* _Directions_
Extract the lines that start with the line containing "I will pos(807,111)." and end with the line containing "tap(400, 1317)", both included, and reproduce them exactly.

"""

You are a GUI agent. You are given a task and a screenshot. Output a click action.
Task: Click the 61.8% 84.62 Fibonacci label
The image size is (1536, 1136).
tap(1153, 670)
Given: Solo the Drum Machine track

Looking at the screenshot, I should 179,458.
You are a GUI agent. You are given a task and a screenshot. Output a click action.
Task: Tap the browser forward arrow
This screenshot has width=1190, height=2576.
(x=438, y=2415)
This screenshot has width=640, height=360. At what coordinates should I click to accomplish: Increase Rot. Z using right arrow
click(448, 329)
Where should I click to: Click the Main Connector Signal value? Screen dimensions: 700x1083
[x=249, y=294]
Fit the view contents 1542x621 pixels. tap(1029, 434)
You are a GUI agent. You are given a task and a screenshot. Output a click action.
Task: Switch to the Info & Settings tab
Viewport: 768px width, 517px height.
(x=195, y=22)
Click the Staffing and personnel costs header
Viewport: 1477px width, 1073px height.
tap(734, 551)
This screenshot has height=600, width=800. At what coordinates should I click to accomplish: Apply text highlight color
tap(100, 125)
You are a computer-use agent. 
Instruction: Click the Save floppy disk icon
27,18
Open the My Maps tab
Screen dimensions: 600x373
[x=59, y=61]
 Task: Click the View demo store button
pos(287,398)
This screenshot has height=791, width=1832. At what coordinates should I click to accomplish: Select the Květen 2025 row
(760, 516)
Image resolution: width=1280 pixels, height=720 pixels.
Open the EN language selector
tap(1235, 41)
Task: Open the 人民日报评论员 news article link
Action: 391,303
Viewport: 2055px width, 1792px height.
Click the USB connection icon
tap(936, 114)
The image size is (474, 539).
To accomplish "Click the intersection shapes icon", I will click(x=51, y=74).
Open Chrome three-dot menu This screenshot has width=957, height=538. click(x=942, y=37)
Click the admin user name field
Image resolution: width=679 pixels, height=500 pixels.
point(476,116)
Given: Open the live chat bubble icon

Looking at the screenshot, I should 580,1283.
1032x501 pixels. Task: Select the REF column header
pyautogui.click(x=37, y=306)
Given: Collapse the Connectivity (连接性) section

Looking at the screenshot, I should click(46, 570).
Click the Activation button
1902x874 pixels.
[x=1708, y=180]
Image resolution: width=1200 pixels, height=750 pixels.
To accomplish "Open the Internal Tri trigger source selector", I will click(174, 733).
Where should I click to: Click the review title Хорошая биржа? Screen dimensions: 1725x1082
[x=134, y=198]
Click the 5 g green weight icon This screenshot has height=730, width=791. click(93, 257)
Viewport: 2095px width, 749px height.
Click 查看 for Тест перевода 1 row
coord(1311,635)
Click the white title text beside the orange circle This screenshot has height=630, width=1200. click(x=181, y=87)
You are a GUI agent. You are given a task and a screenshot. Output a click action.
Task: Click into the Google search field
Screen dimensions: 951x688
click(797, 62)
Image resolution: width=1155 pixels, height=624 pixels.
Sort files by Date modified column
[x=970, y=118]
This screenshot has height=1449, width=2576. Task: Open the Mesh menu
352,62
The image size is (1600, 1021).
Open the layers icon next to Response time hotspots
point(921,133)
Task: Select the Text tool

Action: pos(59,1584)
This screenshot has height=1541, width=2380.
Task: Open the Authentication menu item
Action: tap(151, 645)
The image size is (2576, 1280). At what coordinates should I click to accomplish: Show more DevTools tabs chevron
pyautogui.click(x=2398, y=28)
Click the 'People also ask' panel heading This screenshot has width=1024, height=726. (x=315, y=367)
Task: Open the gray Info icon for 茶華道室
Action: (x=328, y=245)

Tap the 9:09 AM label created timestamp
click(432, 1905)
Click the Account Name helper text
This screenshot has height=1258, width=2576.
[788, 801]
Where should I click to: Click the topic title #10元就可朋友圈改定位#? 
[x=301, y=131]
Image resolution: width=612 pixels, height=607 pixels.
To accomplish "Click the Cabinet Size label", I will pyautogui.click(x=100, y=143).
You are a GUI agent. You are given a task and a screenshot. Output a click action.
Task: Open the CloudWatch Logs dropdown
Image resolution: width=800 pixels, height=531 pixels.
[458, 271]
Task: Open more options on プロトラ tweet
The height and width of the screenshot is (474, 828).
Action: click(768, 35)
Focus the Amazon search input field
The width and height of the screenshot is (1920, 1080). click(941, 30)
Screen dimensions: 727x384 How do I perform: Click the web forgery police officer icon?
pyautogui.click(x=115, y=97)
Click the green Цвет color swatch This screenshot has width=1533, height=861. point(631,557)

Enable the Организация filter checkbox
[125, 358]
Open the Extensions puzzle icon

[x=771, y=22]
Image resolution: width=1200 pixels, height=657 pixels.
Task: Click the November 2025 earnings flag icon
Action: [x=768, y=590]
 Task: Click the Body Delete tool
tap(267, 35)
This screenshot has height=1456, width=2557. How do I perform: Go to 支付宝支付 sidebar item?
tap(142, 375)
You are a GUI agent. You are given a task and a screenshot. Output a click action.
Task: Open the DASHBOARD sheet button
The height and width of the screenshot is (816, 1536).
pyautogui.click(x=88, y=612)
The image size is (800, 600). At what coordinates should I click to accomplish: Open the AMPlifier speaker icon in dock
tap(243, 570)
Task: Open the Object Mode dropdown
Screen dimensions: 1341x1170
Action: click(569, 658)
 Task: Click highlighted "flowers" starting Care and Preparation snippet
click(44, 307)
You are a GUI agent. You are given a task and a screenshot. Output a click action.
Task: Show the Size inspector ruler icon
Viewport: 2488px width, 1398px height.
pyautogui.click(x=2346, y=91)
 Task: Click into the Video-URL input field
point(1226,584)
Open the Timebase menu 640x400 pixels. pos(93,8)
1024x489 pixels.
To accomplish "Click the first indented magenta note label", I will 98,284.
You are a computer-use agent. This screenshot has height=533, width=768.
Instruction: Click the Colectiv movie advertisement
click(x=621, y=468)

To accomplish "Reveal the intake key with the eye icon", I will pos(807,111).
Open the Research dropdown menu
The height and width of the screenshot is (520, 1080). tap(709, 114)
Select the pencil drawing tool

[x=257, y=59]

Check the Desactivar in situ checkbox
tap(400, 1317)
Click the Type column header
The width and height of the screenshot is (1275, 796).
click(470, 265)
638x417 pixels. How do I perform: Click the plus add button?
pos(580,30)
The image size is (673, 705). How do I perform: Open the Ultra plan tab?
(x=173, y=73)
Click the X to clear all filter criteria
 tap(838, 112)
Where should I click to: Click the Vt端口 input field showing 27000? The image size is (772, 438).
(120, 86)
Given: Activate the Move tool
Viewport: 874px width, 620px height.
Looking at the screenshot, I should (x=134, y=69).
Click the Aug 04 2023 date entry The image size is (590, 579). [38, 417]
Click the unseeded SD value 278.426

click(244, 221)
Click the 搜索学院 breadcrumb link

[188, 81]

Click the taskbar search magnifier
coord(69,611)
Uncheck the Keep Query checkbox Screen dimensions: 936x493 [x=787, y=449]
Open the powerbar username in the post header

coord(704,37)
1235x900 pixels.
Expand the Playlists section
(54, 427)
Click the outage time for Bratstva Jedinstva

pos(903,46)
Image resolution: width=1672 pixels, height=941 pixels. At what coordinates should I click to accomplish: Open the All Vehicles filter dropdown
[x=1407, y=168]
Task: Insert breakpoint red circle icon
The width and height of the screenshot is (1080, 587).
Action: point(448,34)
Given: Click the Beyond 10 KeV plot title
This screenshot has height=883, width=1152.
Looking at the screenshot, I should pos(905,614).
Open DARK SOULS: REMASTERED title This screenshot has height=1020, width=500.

"""

* _Written reply_
To accomplish "Reveal the intake key with the eye icon", I will pos(807,111).
Open the Research dropdown menu
The height and width of the screenshot is (520, 1080). tap(709, 114)
Select the pencil drawing tool

[x=257, y=59]

Check the Desactivar in situ checkbox
tap(400, 1317)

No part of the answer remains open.